▶ RECORDS FOR THIS EXERCISE:
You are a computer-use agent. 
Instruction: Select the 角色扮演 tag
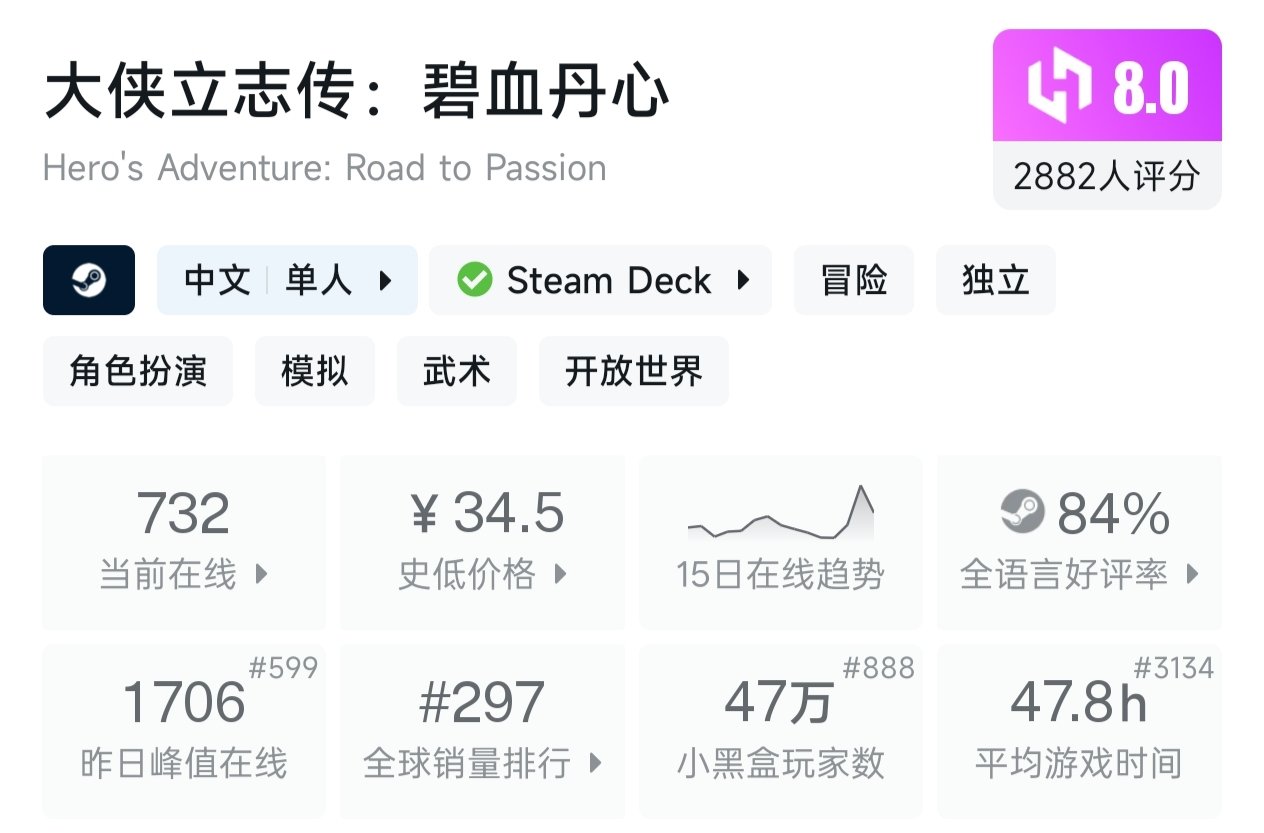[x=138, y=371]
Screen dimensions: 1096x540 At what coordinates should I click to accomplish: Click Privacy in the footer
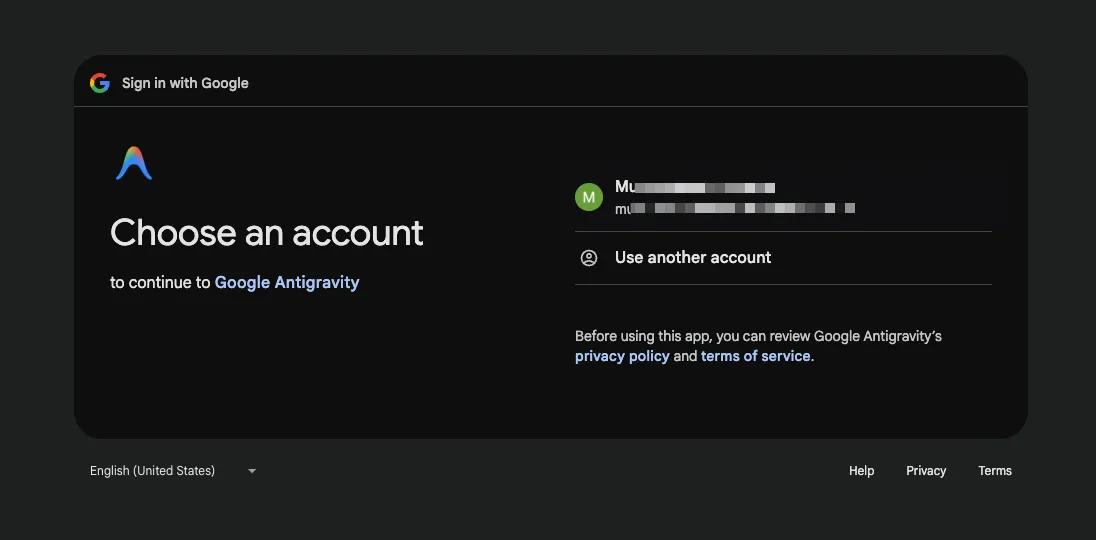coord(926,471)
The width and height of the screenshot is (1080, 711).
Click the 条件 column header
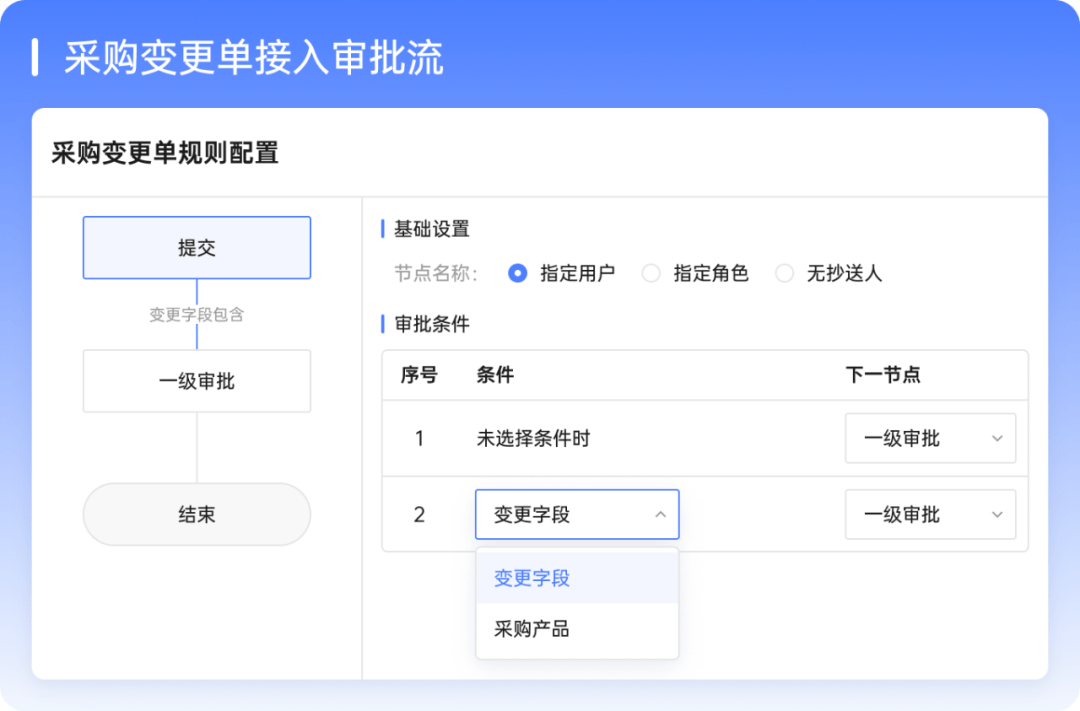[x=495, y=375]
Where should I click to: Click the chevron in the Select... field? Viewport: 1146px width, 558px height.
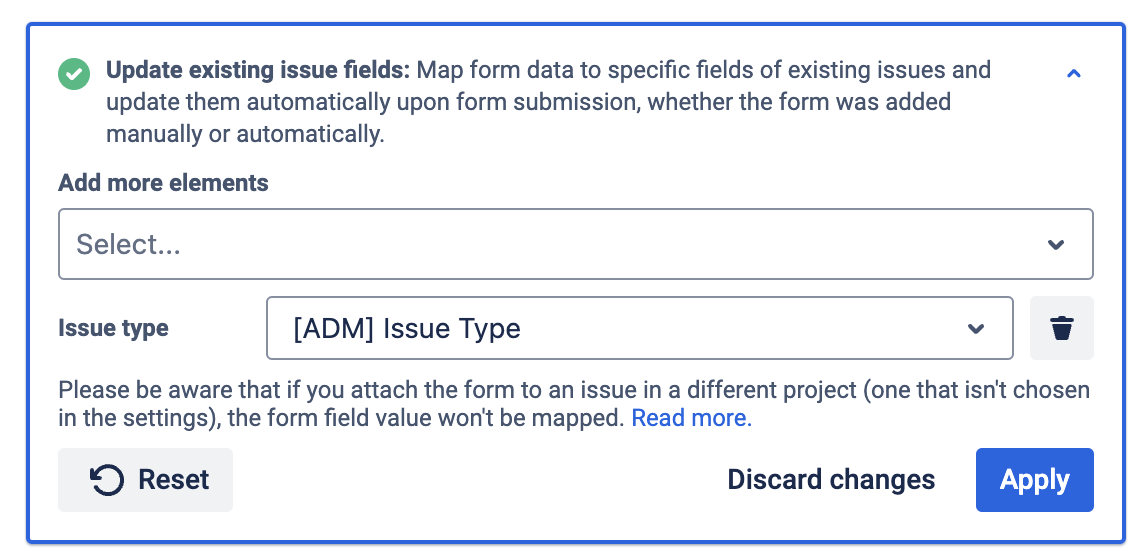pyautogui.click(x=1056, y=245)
...
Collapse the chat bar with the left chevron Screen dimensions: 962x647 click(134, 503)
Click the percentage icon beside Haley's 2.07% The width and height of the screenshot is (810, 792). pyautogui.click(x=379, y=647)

▶ DIRECTION:
Rewrite the lines from the one containing "Screen dimensions: 1096x540" through the one containing "pyautogui.click(x=1056, y=245)", putting "column heading" in place of "column header" and leaving everything else as it is. Don't include the pictures.

▶ WRITTEN RESPONSE:
Screen dimensions: 1096x540 At what coordinates should I click to accomplish: Click Privacy in the footer
coord(926,471)
The width and height of the screenshot is (1080, 711).
Click the 条件 column heading
[x=495, y=375]
Where should I click to: Click the chevron in the Select... field? Viewport: 1146px width, 558px height.
pyautogui.click(x=1056, y=245)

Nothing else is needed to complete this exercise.